The distant metastasis of tumors, including CRC, is thought to comprise a multistep process of three phases: (1) Invasion phase: in situ tumor cells increase their invasiveness through epithelial–mesenchymal transition (EMT) processes, penetrating the surrounding tissues and migrating to the blood vessels or lymphatic vessels, creating circulating tumor cells (CTCs); (2) circulation phase: platelets adhere directly to the surface of CTCs, creating micro-thrombi structures that reduce the recognition and clearance of the immune system; (3) settlement phase: CTCs settle in distant organs, forming a pre-metastatic niche, a microenvironment characterized by immune suppression, enabled by the secretion of cytokines or exosomes from the primary tumor site [21]. The classical metastasis model suggests that distant metastasis may take place with the development of time and/or tumor size increase [22], which is in accord with the insights from this study that primary tumors in the colon or rectum kept growing, becoming more invasive, accumulating damaging mutations and eventually gaining the capacity for distant metastasis, leading to mCRC. Some have postulated that, similar to breast cancer, mCRC belongs to an early dissemination model [23], which we refer to as the “genius tumor”, as these tumors possess metastasis-related mutant alleles at an early stage. However, due to the lack of multi-omics molecular characterization of CRC in this study, it was impossible to distinguish between patients belonging to the growth-accumulation model and those to the early dissemination model. We also observed that the larger the tumor size of bone or brain metastatic patients, the poorer the prognosis, though the P value was over 0.05. This might be due to the fact that these patients have a poor prognosis themselves, for example, the prognosis of brain metastatic patients is a median survival time of 3–6 months upon diagnosis and no effective therapy [24].

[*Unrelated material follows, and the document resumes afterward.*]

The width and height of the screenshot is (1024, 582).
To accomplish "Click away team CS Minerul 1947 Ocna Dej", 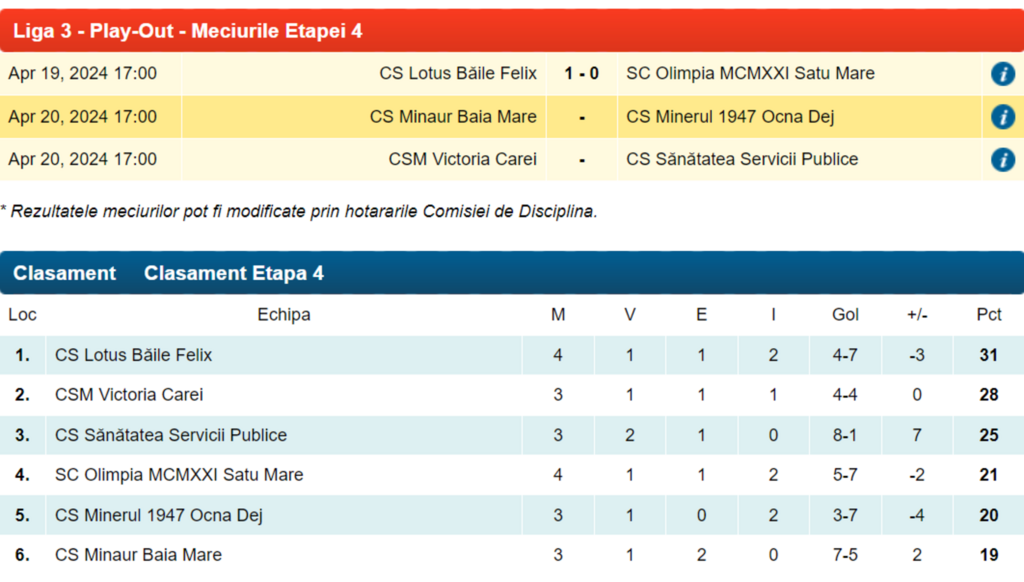I will tap(730, 117).
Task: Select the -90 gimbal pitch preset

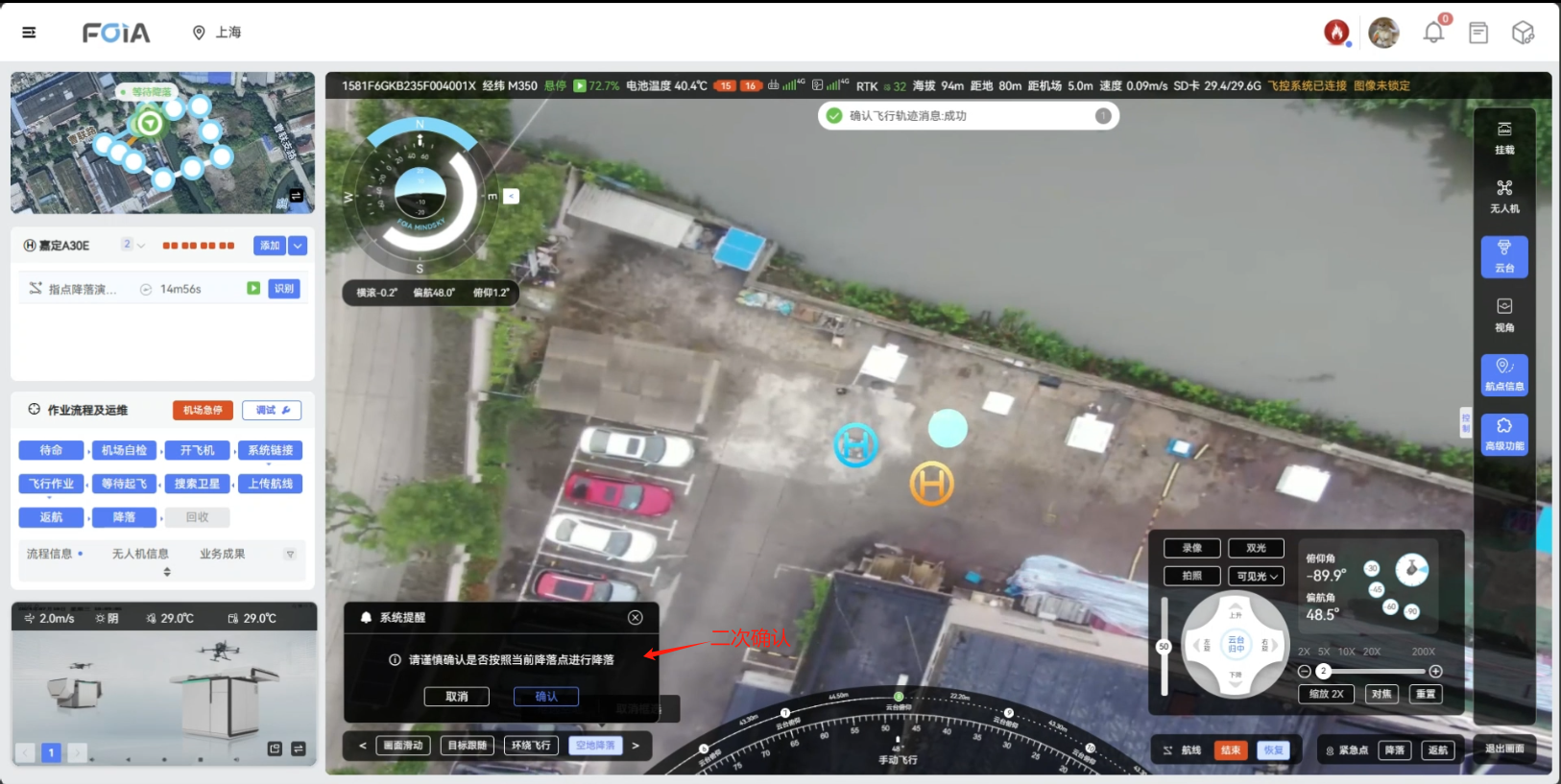Action: pos(1411,611)
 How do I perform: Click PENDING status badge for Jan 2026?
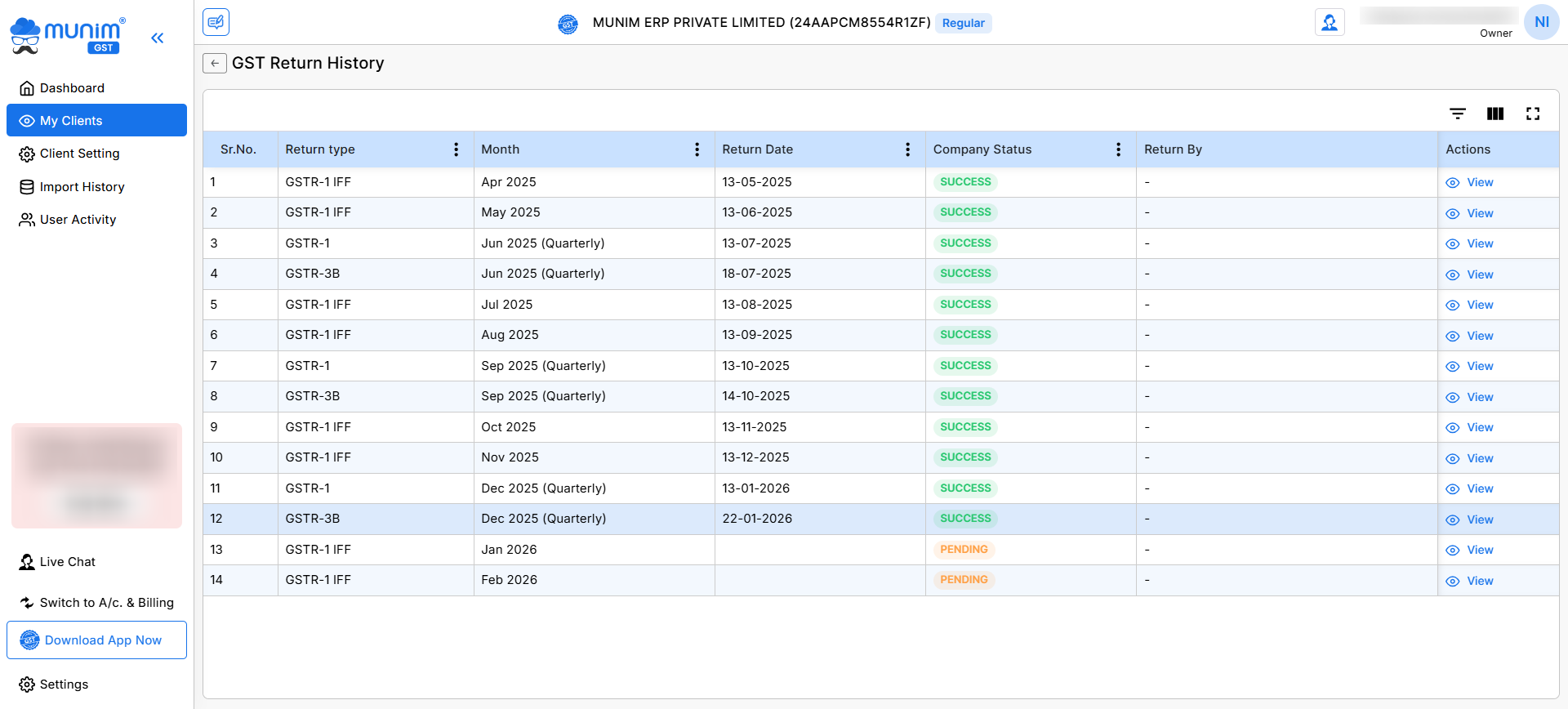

The relationship between tumor size and prognosis of CRC patients has long been of great concern to clinicians. This study, based on a large-scale clinical data analysis, found that tumor size is an independent prognostic factor for mCRC patients. Nevertheless, certain limitations of the study could not be overlooked. Despite the large size of SEER database, our stratification by tumor size and metastatic site resulted in relatively small subgroups, reducing statistical power to detect small differences. This may help explain why we failed to detect significant associations between tumor size and metastatic site in the subgroups of bone and brain metastatic patients. In addition, information on missing molecular characteristics such as BRAF mutation status, microsatellite status, adjuvant therapy, or pathology techniques was not included in the SEER database. Furthermore, although this study was conducted in large populations, the proportion of Asian patients was still too small, thus necessitating further multicentral research to validate the results of this study.

Conclusion

Our findings suggested that patients with mCRC who had lung or liver metastases have a poorer prognosis when their primary tumors are larger. We developed an accurate prognostic risk assessment model for such patients, allowing them to estimate their overall score via a nomogram and calculate their chances of survival. This plays a significant role in providing clinical guidance. Further prospective research is necessary to determine the role of tumor size in clinical staging models for management selection.